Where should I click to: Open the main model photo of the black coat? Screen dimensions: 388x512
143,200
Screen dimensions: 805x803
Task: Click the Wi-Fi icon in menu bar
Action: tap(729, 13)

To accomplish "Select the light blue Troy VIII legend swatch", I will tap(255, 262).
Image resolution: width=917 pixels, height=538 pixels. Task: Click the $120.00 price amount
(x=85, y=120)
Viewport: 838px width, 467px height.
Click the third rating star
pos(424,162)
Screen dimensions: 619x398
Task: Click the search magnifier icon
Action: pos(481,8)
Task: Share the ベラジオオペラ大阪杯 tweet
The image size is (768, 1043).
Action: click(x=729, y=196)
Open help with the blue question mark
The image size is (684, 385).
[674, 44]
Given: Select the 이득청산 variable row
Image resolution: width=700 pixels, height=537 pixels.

---

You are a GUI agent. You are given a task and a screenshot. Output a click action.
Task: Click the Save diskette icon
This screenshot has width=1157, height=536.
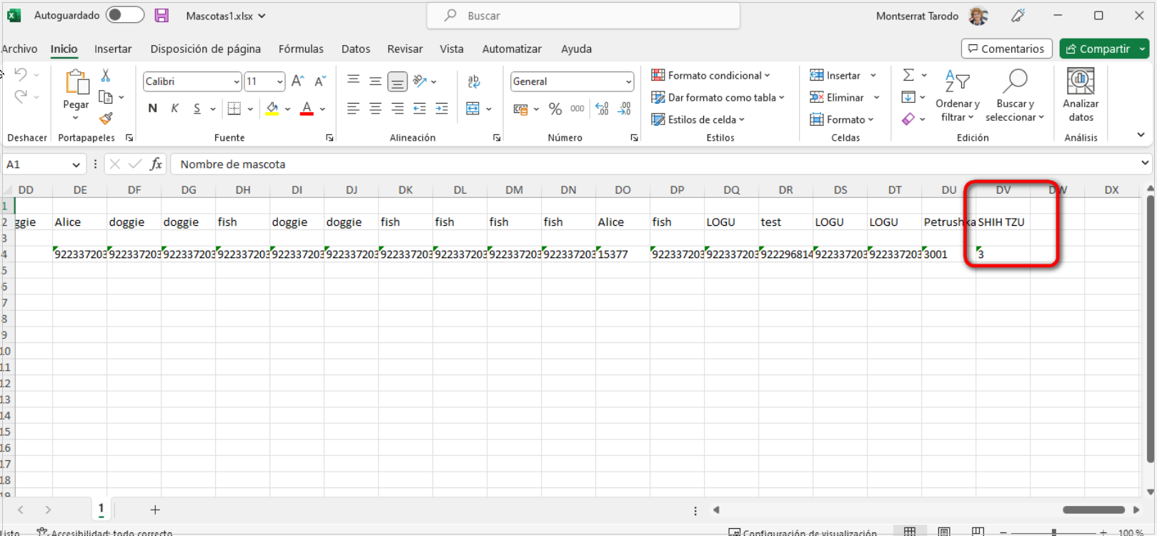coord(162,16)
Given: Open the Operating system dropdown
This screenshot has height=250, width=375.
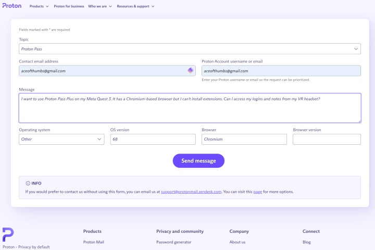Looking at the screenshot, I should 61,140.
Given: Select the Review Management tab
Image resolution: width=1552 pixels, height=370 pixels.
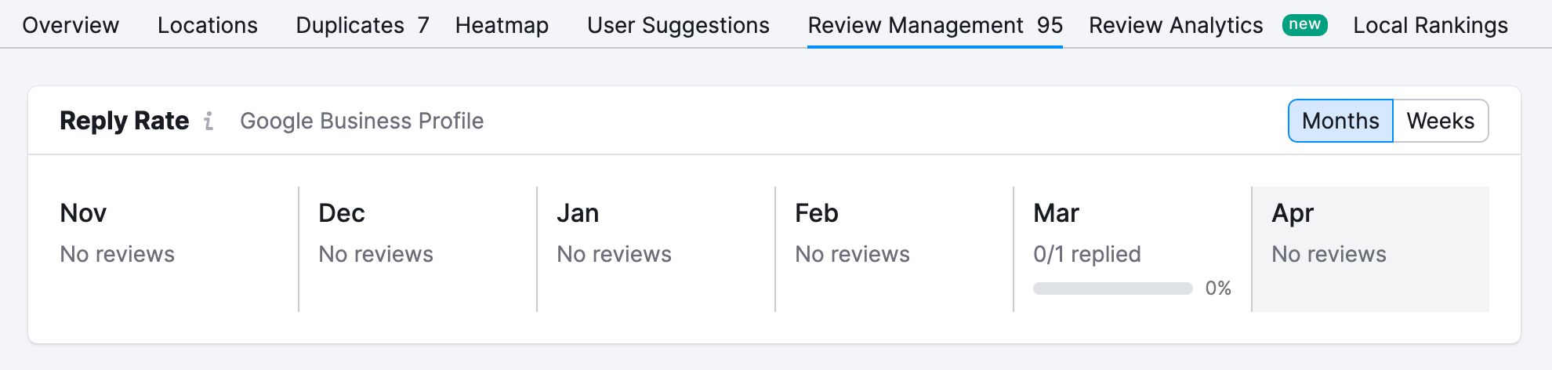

**Task brief**
Everything above from the line with "Viewport: 838px width, 467px height." to the line with "Given: Select the 이득청산 variable row", both included, must be repeated exactly, and nothing outside that range.

**Written solution**
Viewport: 838px width, 467px height.
Click the third rating star
pos(424,162)
Screen dimensions: 619x398
Task: Click the search magnifier icon
Action: pos(481,8)
Task: Share the ベラジオオペラ大阪杯 tweet
The image size is (768, 1043).
Action: click(x=729, y=196)
Open help with the blue question mark
The image size is (684, 385).
[674, 44]
Given: Select the 이득청산 variable row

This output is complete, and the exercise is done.